Prompt: Pull out every line of the material below that contains the word "screenshot".

## START Material for this exercise

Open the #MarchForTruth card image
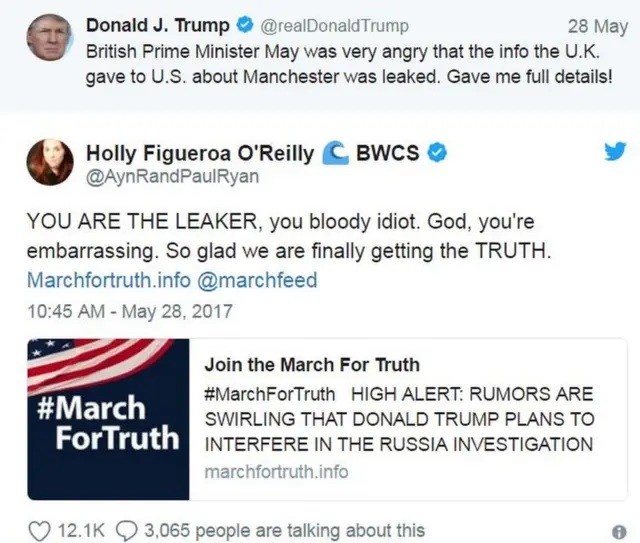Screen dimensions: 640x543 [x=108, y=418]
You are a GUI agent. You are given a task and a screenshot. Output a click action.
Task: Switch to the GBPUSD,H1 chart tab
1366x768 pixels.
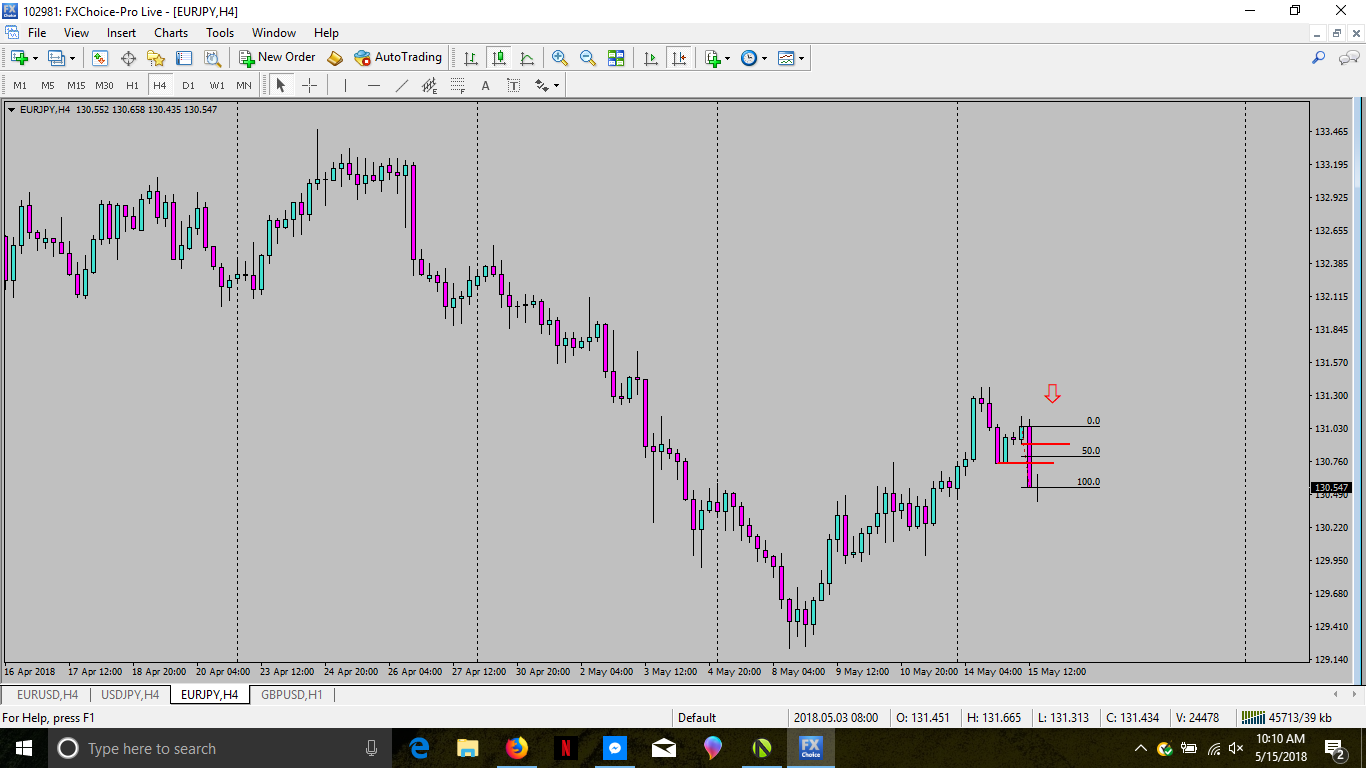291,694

## END Material for this exercise
## START Material for this exercise

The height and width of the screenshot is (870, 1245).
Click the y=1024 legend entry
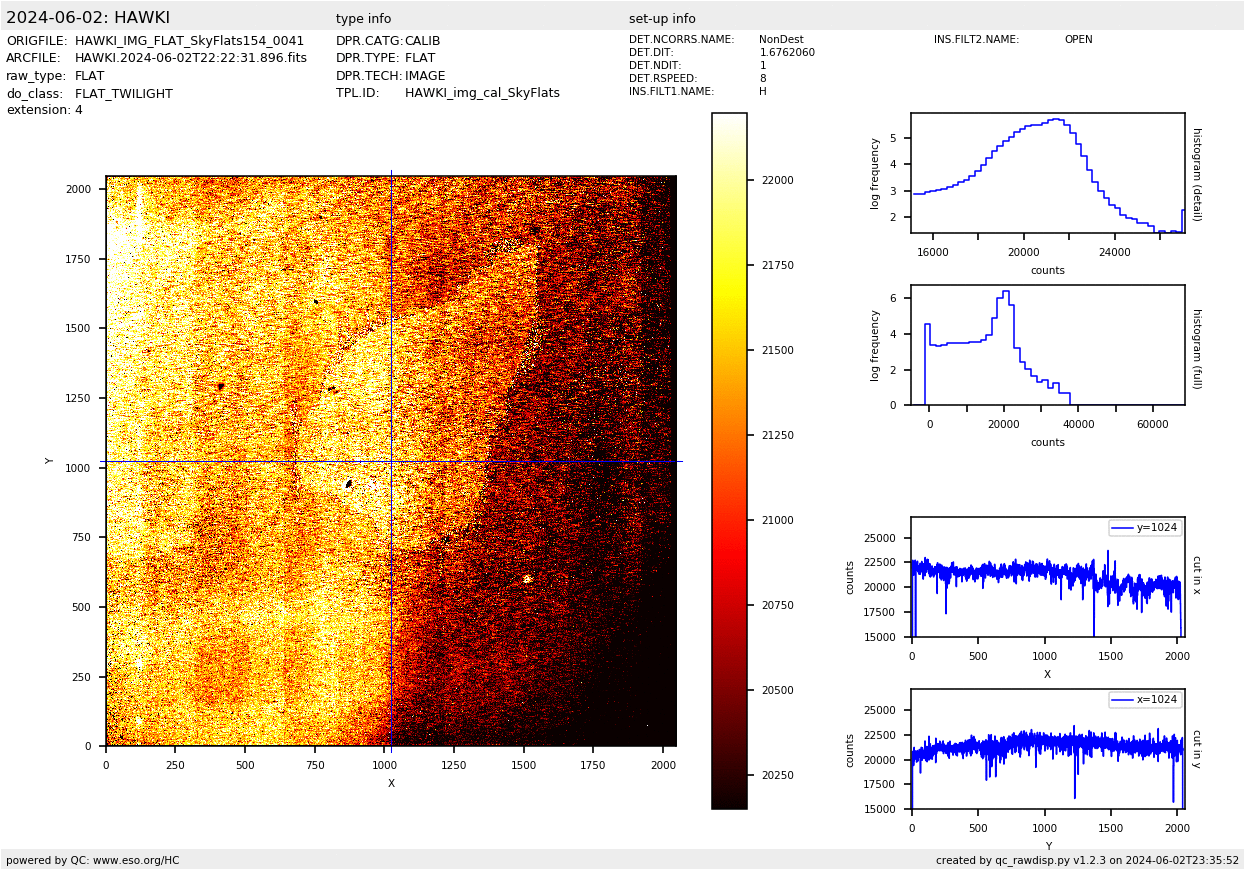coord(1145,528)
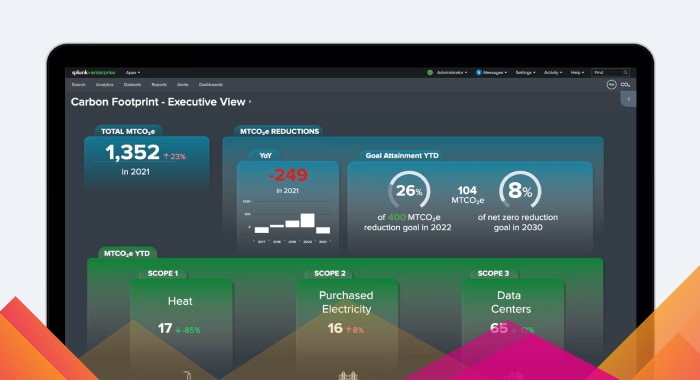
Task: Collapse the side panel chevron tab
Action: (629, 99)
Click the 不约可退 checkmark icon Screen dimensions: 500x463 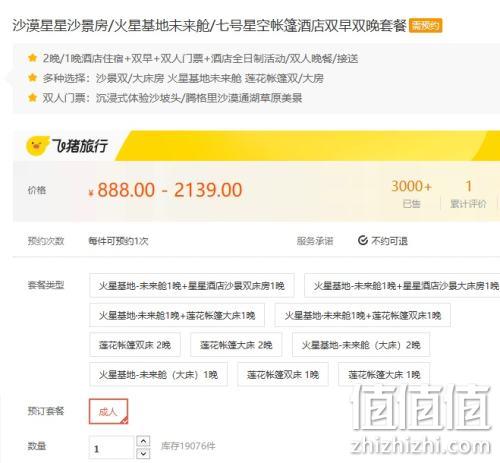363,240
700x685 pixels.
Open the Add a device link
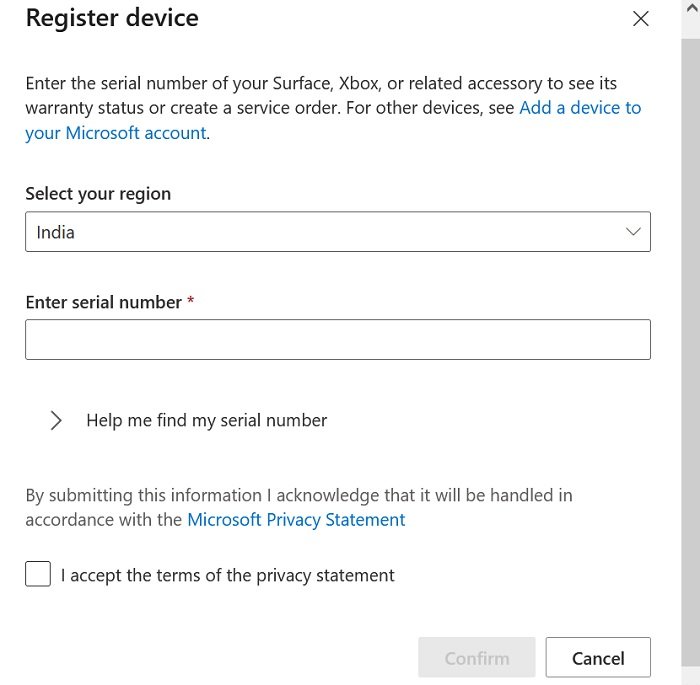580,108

## END Material for this exercise

Exercise result:
You are a GUI agent. You are given a task and a screenshot. Output a click action.
The height and width of the screenshot is (870, 1245).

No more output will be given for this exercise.